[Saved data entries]
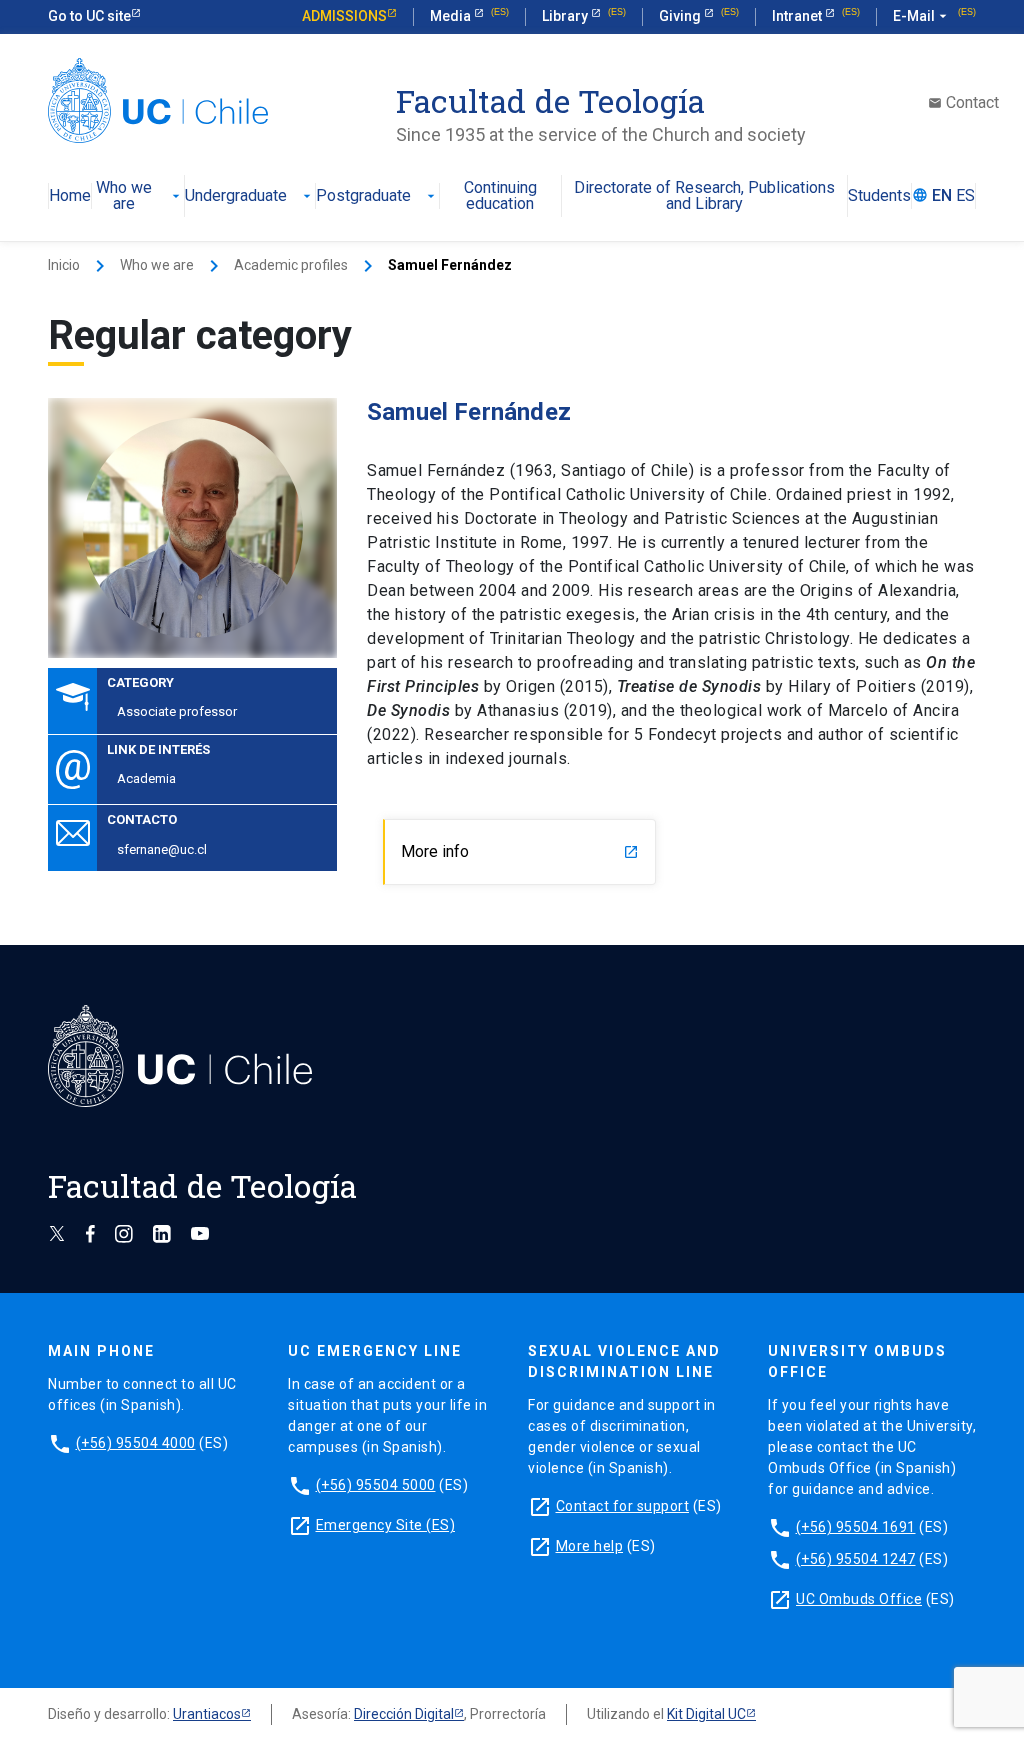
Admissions (344, 16)
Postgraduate (377, 196)
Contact (963, 102)
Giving (681, 16)
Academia (146, 778)
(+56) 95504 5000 (376, 1485)
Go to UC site (89, 16)
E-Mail (922, 16)
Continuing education (500, 196)
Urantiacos (207, 1714)
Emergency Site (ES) (386, 1525)
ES (965, 196)
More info (519, 851)
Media (452, 16)
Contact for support (623, 1506)
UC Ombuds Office (859, 1599)
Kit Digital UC (706, 1714)
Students (879, 196)
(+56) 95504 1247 (856, 1559)
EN (942, 196)
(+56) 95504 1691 (856, 1527)
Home (70, 196)
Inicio (64, 265)
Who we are (140, 196)
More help (590, 1546)
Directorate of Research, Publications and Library (704, 196)
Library (566, 16)
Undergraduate (250, 196)
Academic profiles (291, 265)
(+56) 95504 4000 (136, 1443)
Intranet (798, 16)
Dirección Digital (404, 1714)
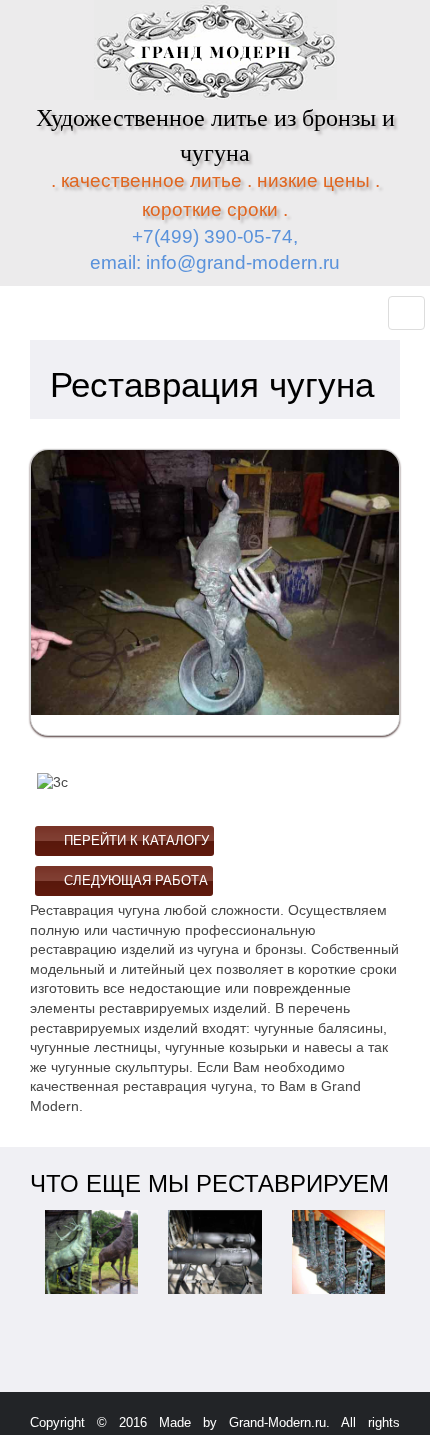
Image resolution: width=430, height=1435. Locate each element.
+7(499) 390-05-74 (212, 236)
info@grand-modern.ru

=== What is required ===
Copy each line above that contains the string "Library".

=== Your response ===
Directorate of Research, Publications and Library (704, 196)
Library (566, 16)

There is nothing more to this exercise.